• **Problem to work on**:
Look through the listing and locate every line containing the word "Quarterly"; copy those lines.

┄┄┄┄┄┄

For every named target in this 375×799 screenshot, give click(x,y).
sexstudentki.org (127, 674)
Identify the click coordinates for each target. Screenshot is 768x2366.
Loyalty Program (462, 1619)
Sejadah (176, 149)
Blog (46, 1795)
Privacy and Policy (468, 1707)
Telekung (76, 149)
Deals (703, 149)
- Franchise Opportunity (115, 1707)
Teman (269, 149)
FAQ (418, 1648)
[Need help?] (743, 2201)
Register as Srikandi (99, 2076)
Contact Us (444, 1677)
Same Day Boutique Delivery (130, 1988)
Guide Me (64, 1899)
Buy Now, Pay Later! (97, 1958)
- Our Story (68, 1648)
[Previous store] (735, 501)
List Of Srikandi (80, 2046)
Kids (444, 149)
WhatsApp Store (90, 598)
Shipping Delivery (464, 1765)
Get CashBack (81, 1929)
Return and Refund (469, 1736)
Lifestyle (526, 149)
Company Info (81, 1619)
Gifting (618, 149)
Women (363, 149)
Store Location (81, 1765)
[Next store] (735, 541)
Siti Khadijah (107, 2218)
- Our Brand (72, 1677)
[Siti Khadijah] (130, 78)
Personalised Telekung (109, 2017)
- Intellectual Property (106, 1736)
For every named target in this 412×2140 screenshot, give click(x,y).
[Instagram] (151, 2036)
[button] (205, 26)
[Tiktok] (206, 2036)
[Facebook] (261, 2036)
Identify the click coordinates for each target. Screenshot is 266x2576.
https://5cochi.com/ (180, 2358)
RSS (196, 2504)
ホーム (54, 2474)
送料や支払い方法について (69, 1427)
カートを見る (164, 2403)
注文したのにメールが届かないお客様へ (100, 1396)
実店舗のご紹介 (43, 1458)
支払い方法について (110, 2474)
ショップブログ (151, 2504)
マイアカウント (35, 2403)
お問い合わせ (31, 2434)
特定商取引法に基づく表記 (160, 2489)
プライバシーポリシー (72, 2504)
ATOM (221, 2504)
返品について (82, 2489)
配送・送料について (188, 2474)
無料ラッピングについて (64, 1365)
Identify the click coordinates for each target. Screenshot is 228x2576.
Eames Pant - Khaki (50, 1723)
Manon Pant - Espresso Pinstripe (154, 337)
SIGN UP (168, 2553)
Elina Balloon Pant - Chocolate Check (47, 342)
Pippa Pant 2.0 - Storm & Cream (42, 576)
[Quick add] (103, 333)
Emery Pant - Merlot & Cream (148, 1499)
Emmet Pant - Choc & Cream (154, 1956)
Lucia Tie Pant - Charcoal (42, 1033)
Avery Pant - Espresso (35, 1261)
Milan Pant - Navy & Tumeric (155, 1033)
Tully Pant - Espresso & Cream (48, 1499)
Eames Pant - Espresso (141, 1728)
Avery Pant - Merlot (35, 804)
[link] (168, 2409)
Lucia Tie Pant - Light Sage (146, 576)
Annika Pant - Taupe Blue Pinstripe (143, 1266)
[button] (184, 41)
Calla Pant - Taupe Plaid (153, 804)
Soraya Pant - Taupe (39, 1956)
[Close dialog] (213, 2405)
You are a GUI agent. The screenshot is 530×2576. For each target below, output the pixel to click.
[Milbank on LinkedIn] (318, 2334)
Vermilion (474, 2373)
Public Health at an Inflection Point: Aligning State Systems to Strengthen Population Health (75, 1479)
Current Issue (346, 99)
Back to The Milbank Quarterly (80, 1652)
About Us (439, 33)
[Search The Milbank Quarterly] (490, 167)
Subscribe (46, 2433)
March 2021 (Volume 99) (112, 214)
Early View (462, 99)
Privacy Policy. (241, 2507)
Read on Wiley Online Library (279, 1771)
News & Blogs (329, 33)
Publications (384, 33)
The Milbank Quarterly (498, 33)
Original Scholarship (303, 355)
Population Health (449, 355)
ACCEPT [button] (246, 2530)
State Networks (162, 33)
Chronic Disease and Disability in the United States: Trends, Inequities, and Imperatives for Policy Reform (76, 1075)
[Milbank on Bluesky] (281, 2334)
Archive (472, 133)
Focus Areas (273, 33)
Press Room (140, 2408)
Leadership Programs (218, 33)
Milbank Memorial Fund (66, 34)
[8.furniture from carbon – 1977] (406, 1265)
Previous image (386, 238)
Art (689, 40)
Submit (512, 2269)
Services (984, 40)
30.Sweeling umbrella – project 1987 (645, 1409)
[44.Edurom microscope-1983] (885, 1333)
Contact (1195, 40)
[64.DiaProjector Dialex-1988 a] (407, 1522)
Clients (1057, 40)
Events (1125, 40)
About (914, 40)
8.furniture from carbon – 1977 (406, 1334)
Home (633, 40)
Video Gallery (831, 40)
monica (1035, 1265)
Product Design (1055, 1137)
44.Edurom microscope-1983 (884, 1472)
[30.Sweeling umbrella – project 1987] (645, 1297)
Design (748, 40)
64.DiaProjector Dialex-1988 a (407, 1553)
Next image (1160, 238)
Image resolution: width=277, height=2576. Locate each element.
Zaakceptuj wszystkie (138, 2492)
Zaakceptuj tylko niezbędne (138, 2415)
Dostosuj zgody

┄┄┄┄┄┄

• **Problem solution**:
Back to The Milbank Quarterly (80, 1652)
[Search The Milbank Quarterly] (490, 167)
The Milbank Quarterly (498, 33)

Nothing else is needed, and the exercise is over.